Appunti di viaggio in musica: Musica sulle Alpi

Ai nostri tempi succede spesso di incappare in rassegne musicali che pennellano di suoni le nostre montagne; se poi siete fortunati anche a trovare il giorno di San Lorenzo, come capitato a me, un cielo di un limpido azzurro, vi imbattete in un mix che crea un’armoniosa sinfonia sensoriale. La giornata di cui vi scrivo e’ all’interno della rassegna “suoni oltre le nuvole”, l’ambientazione e’ quella delle alpi biellesi. Si parte da Oropa (famosa tra l’altro per la sua madonna nera) con la funivia, ove ad allietare l’atmosfera gia’ suona un trio swingante.

Si arriva, passando per un vuoto d’aria, alla stazione d’arrivo posta a circa 2000 m d’altitudine: qui all’esterno del rifugio Savoia concerto d gruppo “Quinta Rua” nome che deriva dalla via(rua) all’interno del gioiello medievale di Candelo dove hanno la sede. L’ensemble propone un repertorio tradizionale piemontese e francese con storie popolari cantate in biellese, occitano ed altre lingue che raccontano per esempio di matrimoni non felici, oppure testi fantastici con protagonisti animali senza coda e zampe arricchite dai suoni di una variegata strumentazione composta da strumenti a corda (ghironde, violino, bouzouki irlandese), a fiato(cornamusa, bombarda, wistles, flauti di ogni forma e dimensione), fisarmonica, svariati tipi di percussioni popolari.

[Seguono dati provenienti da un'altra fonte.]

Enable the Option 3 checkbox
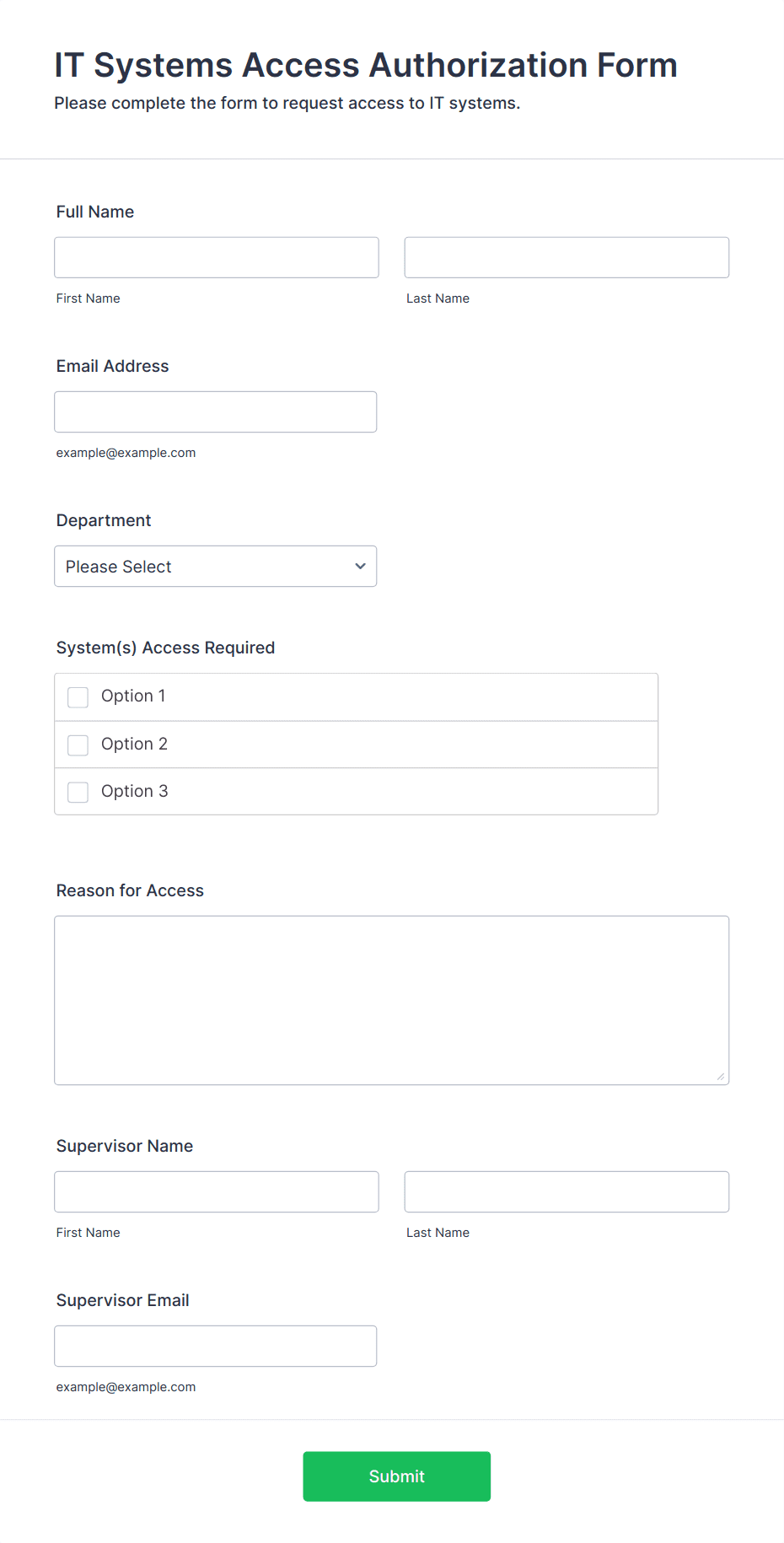[x=78, y=792]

L’aspetto piu’ incredibile e’ però dato da alcuni strumenti auto-costruiti con materiali di recupero(ad esempio il bidon-bass la cui cassa e’ una tanica di kerosene o addirittura una paletta raccolta rifiuti trasformata in strumento a fiato), e via con una danza rigaudon con coppie che cominciano a volteggiare tra i battimani del numeroso pubblico assiepato su rocce e erba antistante. Poi si prosegue con un alternarsi di canzoni e danze popolari varie con lo sguardo che vaga spesso ad ammirare le cime delle montagne scolpite nel cielo azzurro mentre giu’ nella bassa pianura aleggia lo smog.


Alle 16,30 ci incamminiamo tra ruscelli d’acqua verso l’ultima meta, il lago alpino del Mucrone dal colore verde fondo di bottiglia, ove nella sua stupenda cornice sonorita’ ambient si librano nell’aria dalla piattaforma fluttuante nel lago prodotte da un vibrafono e da un theremin( inusuale strumento elettronico inventato nel 1919 da un fisico russo che si suona sfiorandolo con le mani e usato nel tema principale del film “Star Trek”). E con l’incanto di questa giornata che ci accompagna, scendiamo a piedi a valle.